# Your goal
All that should come back is the lines of the data below from the one containing "This screenshot has width=1486, height=635." to the one containing "You are a computer-use agent. Image", inclusive, exactly as they stand.

(Saved entries)
#####
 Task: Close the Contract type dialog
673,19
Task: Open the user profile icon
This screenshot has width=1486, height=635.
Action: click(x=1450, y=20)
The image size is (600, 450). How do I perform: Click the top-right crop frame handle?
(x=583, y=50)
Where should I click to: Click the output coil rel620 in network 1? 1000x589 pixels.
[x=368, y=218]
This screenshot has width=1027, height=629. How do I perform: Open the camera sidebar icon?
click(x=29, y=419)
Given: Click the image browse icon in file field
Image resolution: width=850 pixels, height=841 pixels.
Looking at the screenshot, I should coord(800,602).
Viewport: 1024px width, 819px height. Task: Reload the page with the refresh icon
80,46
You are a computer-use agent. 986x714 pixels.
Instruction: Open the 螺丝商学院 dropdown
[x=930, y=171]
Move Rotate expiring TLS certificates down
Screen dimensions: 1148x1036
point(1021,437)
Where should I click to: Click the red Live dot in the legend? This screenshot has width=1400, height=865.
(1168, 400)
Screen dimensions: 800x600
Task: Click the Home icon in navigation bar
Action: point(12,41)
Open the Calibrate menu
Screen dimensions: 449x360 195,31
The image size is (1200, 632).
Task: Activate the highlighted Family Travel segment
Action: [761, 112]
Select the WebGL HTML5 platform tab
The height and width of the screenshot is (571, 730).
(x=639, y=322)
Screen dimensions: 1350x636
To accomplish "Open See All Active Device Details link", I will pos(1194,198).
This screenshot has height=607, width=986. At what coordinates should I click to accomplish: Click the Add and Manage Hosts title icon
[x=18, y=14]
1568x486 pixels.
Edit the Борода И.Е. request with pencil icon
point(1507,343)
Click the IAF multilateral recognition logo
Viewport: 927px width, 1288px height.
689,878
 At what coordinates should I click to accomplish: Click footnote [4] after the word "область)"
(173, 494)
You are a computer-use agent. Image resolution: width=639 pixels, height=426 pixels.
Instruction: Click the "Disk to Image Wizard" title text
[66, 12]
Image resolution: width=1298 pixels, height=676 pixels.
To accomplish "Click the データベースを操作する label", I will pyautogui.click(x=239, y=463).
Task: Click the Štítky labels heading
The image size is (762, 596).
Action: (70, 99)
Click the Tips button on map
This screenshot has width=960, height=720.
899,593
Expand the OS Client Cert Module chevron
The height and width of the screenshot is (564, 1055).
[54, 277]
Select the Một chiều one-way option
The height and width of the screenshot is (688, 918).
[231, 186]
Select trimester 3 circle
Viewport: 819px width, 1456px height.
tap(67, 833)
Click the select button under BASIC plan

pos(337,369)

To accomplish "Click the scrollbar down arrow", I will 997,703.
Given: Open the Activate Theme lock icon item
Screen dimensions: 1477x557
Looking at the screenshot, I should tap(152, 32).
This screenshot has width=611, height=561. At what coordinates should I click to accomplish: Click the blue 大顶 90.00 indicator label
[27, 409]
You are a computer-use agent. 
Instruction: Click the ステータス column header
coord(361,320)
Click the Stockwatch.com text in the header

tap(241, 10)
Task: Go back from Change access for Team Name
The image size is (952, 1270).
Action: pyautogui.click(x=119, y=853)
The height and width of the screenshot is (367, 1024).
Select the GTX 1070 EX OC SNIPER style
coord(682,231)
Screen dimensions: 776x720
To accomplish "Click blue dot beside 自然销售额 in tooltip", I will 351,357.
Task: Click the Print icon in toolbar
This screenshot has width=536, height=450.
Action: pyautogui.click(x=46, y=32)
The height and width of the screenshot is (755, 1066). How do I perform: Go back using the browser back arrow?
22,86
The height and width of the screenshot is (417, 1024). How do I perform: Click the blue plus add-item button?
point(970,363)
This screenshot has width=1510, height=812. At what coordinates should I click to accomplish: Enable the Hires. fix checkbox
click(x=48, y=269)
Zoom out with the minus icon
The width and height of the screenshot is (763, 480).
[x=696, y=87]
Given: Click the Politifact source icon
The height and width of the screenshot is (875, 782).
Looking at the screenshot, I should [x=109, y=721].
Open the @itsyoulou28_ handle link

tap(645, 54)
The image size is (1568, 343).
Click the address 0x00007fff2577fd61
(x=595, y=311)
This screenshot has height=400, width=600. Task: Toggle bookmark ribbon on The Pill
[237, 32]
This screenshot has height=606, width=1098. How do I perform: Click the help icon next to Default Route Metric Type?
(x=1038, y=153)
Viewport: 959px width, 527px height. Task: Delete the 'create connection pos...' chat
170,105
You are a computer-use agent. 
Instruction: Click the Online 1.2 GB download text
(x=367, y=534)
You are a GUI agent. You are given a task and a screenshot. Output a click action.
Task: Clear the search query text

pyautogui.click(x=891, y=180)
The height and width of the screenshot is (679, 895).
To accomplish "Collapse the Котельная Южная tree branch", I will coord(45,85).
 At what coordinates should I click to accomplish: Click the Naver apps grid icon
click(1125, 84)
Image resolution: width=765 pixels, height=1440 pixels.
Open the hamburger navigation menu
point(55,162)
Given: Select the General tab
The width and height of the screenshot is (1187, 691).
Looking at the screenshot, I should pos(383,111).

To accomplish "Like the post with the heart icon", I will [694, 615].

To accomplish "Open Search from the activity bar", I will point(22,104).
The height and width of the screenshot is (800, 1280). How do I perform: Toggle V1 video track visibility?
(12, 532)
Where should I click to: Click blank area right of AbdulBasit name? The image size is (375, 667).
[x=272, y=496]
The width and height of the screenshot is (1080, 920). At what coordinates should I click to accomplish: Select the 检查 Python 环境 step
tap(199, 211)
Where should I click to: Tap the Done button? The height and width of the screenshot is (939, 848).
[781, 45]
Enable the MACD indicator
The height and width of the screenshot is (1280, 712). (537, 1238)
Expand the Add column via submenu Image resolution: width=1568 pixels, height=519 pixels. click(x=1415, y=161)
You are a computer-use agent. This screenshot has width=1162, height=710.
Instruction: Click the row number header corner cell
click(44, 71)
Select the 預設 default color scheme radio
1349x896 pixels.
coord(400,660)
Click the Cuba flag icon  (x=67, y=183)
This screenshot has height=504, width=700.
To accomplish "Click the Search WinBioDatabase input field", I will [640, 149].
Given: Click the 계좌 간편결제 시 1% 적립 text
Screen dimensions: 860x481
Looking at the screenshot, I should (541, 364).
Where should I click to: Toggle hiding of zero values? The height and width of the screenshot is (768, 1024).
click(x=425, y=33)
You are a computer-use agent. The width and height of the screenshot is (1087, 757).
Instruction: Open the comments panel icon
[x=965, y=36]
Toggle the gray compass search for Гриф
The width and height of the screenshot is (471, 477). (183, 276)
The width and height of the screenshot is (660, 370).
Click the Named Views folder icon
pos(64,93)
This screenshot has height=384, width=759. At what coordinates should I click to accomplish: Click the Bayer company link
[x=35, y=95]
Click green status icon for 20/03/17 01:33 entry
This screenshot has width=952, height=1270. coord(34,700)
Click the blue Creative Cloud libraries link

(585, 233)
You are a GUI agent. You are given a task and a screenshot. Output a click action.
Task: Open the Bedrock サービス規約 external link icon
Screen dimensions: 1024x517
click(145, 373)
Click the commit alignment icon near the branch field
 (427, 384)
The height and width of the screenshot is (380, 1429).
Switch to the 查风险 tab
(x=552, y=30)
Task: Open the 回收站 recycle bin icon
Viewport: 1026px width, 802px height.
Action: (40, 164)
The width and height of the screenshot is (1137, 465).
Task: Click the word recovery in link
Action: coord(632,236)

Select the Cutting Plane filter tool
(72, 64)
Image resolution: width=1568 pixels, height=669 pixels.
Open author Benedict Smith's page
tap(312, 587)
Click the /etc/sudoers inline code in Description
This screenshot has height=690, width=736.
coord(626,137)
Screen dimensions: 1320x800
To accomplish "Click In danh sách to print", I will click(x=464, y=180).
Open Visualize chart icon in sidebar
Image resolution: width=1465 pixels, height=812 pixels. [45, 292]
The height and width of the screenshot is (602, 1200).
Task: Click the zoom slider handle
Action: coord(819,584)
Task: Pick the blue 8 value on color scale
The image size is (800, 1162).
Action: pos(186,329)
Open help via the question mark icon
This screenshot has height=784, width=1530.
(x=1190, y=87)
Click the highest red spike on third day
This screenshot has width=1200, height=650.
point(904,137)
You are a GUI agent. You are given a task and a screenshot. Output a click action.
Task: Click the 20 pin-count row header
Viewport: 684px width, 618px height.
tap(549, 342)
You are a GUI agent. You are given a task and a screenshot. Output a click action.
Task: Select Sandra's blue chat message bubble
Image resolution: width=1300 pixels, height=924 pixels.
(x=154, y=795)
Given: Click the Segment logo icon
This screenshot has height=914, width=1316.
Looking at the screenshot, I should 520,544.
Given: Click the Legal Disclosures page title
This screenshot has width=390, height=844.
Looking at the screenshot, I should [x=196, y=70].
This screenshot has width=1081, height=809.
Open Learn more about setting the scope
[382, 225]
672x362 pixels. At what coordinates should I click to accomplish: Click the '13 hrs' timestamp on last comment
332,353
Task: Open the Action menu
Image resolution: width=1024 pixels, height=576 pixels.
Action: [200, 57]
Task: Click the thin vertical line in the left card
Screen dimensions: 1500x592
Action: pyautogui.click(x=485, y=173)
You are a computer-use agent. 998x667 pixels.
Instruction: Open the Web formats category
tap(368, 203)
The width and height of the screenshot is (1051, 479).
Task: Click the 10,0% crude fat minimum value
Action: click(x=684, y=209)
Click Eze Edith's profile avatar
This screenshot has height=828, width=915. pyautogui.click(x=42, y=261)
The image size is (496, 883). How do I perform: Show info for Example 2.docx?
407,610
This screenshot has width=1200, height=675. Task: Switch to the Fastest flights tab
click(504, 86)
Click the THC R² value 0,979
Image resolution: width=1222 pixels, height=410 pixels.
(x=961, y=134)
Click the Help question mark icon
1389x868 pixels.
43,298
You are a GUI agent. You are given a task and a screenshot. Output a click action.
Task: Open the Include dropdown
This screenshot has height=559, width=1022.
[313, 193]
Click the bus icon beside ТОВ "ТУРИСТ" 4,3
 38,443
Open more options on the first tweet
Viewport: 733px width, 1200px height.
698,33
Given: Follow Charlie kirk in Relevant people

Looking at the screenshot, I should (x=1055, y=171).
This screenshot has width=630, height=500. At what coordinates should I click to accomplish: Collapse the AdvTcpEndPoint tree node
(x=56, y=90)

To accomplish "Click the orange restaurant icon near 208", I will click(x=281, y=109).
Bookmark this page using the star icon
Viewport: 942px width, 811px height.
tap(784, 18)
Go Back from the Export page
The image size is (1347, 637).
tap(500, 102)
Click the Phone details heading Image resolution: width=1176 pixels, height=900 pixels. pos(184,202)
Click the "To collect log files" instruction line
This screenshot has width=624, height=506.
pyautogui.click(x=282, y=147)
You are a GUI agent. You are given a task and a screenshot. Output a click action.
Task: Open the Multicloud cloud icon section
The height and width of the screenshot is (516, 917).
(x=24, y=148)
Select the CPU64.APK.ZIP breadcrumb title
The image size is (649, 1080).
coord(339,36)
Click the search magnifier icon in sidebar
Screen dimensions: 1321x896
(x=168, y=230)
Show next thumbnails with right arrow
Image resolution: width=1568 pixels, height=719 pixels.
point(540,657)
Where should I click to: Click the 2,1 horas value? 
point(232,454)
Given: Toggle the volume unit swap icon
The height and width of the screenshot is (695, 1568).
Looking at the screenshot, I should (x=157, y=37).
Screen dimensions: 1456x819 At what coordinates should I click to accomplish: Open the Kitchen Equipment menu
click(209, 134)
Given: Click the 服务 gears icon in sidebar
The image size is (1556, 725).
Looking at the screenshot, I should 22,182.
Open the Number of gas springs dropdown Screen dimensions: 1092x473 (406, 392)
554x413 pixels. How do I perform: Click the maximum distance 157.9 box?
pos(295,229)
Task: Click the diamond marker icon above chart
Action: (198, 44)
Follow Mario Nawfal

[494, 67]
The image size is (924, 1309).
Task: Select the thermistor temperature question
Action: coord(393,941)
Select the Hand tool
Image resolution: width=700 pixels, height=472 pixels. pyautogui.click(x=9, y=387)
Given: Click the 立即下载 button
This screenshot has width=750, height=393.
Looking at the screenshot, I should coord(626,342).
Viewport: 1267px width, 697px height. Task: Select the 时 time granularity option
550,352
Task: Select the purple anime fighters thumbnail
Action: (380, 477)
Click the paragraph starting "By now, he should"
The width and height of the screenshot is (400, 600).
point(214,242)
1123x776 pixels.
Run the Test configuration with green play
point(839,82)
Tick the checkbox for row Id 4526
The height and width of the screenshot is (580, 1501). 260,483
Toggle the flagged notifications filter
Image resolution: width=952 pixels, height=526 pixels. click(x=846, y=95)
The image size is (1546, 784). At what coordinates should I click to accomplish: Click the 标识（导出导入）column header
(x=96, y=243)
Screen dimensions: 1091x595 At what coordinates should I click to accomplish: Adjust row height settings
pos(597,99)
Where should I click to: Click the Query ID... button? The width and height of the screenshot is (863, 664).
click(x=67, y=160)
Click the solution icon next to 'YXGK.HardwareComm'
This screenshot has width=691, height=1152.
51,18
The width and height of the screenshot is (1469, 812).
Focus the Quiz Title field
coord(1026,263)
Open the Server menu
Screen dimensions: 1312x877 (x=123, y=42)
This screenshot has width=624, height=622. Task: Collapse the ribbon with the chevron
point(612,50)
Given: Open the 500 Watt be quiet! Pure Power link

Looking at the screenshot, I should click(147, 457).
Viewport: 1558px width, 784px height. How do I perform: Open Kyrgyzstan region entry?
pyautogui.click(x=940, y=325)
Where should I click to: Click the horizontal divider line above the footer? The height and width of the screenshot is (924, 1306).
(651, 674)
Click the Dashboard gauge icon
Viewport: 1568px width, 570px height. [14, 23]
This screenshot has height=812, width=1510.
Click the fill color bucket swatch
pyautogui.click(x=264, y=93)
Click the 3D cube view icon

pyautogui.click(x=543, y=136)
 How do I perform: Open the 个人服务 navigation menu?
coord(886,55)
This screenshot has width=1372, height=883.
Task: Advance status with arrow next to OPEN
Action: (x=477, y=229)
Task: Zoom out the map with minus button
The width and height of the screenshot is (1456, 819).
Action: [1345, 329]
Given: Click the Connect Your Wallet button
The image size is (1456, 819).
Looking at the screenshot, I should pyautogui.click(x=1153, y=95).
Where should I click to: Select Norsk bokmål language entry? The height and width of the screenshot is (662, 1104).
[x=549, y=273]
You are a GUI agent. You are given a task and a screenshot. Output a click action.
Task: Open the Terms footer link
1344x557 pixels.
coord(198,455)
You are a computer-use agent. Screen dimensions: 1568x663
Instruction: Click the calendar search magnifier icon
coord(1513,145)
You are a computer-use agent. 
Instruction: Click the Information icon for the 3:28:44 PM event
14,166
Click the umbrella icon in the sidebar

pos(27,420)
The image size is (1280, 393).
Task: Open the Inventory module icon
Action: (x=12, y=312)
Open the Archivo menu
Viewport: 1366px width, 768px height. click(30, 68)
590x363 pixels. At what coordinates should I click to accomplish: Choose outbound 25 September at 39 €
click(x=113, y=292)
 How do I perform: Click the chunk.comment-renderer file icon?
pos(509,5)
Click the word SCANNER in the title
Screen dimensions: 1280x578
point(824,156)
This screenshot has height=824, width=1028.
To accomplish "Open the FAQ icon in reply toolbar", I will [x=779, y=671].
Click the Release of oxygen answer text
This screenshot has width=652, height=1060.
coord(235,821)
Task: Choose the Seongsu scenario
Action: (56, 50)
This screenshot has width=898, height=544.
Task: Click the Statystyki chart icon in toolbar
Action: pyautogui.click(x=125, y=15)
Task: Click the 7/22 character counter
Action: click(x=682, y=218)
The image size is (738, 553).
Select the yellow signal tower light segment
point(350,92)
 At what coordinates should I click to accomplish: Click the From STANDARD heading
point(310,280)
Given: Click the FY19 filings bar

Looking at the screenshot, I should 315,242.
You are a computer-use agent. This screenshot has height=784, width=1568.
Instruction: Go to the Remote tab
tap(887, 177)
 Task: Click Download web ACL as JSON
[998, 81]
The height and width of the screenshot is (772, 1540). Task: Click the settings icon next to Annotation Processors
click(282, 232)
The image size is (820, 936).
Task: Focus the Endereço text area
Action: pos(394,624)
#####
# Written response
This screenshot has width=1486, height=635.
Action: click(x=1450, y=20)
The image size is (600, 450). How do I perform: Click the top-right crop frame handle?
(x=583, y=50)
Where should I click to: Click the output coil rel620 in network 1? 1000x589 pixels.
[x=368, y=218]
This screenshot has width=1027, height=629. How do I perform: Open the camera sidebar icon?
click(x=29, y=419)
Given: Click the image browse icon in file field
Image resolution: width=850 pixels, height=841 pixels.
Looking at the screenshot, I should coord(800,602).
Viewport: 1024px width, 819px height. Task: Reload the page with the refresh icon
80,46
You are a computer-use agent. 986x714 pixels.
Instruction: Open the 螺丝商学院 dropdown
[x=930, y=171]
Move Rotate expiring TLS certificates down
Screen dimensions: 1148x1036
point(1021,437)
Where should I click to: Click the red Live dot in the legend? This screenshot has width=1400, height=865.
(1168, 400)
Screen dimensions: 800x600
Task: Click the Home icon in navigation bar
Action: point(12,41)
Open the Calibrate menu
Screen dimensions: 449x360 195,31
The image size is (1200, 632).
Task: Activate the highlighted Family Travel segment
Action: [761, 112]
Select the WebGL HTML5 platform tab
The height and width of the screenshot is (571, 730).
(x=639, y=322)
Screen dimensions: 1350x636
To accomplish "Open See All Active Device Details link", I will pos(1194,198).
This screenshot has height=607, width=986. At what coordinates should I click to accomplish: Click the Add and Manage Hosts title icon
[x=18, y=14]
1568x486 pixels.
Edit the Борода И.Е. request with pencil icon
point(1507,343)
Click the IAF multilateral recognition logo
Viewport: 927px width, 1288px height.
689,878
 At what coordinates should I click to accomplish: Click footnote [4] after the word "область)"
(173, 494)
You are a computer-use agent. Image resolution: width=639 pixels, height=426 pixels.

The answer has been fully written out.